--- Document segment ---
Urinary Exosomes Detect Amyloidogenic Light Chain in Patients Who Have Renal Progression Despite a Hematologic Complete Response

Background: Immunoglobulin light chain (AL) amyloidosis is a fatal complication of B-cell clonal proliferation. Currently, the best biomarker for treatment monitoring is serum free light chain (FLC) assay. Despite its higher sensitivity, it cannot distinguish clonality thus ultralow levels of monoclonal gammopathy can be missed. Urinary exosomes (UExs) are the smallest members of the extracellular vesicle family that are excreted in the urine. They exhibit different characteristics in patients with AL amyloidosis vs multiple myeloma. This study was undertaken to determine if urinary exosomes have different characteristics in patients AL amyloidosis who progress despite being in complete response (CR) vs those who have a renal response.

Methods: UEx were extracted from 4 patients at different stages of AL (Table 1). Immunoglobin light chains (LC) were identified in the UEx using western blotting. Intact immunoglobulin light chains were identified in plasma, UEx, and kidney biopsy amyloid deposits using mass spectrometry (MS). cDNAs from bone marrow plasma cells (BMPC) collected at the time of diagnosis from patient 4 were sequened.

Results: Oligomeric LC (250 kd) were identified in the UEx of patient 1 (newly diagnosed, Fig 1a) and 4 (renal progression in CR, Fig 1d) but only monomeric LC (25 kd) were detected in patient 2 (Fig 1b) and 3 (CR and renal response, Fig 1c). MS of the UEx and plasma of patient 4 detected 2 monoclonal λ LC. The mass of one of the LC was consistent with a lambda 6a LC which is also the most common cDNA (IGLV-6-57) found in the BMPC. Amino acid sequences derived from the tryptic digestion of the amyloid deposits matched the predicted sequence of the cDNA. The calculated weight of the peptide produced by the cDNA (23,304 Da ) was within margin of error of the mass of the lambda 6a LC (23,306 Da). The mass of the second LC (23,092 Da) was consistent with a λ4/λ5 LCs. A search of the amino acid and cDNA sequences failed to identify any similarity. The density ratio of the oligomeric LC to monomeric LC in the UEx was 0.47 which was similar to the intensity ratio by MS of the lambda 6a LC (23,306 Da) to the 23,092 Da LC in the blood (0.43).

--- Tasks ---
[a] Answer each of these questions from the abstract on urinary exosomes in AL amyloidosis:
(i) From how many patients were urinary exosomes extracted?
(ii) What molecular weight is given for the oligomeric light chains?
(iii) Which cDNA was the most common one found in the bone marrow plasma cells?
[b] According to the abstract on urinary exosomes in AL amyloidosis, why can ultralow levels of monoclonal gammopathy be missed when the serum free light chain assay is used for monitoring?
The lines after this point have no connection to the abstract on urinary exosomes in AL amyloidosis.

--- Data under study ---
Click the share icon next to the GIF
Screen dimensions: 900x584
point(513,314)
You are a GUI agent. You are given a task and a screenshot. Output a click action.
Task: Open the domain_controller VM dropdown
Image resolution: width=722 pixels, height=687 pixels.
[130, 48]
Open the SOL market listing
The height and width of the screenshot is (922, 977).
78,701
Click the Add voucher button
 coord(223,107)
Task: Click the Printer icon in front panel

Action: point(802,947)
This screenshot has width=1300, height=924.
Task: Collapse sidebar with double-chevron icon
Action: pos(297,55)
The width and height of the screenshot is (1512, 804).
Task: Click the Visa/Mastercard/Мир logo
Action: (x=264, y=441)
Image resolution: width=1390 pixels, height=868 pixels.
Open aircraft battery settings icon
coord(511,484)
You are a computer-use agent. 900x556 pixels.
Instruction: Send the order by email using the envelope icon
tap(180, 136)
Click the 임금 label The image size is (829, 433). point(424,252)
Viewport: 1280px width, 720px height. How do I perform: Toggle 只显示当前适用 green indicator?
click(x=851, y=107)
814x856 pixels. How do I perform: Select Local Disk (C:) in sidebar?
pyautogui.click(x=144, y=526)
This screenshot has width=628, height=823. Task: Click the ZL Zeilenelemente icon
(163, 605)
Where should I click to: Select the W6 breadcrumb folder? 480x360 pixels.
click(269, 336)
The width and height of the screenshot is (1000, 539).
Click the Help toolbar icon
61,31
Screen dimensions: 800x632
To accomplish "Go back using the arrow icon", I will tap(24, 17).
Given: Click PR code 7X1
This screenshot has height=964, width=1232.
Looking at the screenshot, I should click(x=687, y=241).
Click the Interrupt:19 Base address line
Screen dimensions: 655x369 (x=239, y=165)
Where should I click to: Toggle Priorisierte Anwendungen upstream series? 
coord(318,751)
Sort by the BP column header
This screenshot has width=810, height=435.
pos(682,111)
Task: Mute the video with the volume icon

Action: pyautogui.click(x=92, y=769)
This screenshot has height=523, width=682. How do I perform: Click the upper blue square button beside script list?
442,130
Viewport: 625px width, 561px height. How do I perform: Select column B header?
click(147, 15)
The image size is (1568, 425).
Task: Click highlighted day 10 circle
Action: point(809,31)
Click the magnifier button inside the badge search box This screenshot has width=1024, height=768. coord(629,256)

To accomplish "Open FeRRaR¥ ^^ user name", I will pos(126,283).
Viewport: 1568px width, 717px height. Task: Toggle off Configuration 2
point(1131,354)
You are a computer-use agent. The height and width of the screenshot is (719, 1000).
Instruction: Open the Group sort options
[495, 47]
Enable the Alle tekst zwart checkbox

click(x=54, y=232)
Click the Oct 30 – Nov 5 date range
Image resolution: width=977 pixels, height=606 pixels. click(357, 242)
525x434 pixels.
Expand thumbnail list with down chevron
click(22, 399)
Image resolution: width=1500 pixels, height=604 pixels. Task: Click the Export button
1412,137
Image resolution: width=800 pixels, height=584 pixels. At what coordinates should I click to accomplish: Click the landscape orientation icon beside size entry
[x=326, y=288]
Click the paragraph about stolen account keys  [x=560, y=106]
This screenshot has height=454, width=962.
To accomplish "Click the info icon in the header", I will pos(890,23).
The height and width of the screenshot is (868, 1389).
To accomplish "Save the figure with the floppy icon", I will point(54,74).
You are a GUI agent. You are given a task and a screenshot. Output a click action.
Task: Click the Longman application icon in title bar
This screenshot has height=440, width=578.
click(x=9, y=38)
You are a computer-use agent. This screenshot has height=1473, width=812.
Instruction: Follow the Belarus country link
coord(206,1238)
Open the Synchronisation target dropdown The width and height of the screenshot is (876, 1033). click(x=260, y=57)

--- Results for each task ---
[a]
(i) Four patients.
(ii) 250 kd.
(iii) IGLV-6-57.

[b] The serum free light chain assay cannot distinguish clonality, even though its sensitivity is higher. As a result, ultralow levels of monoclonal gammopathy can go undetected.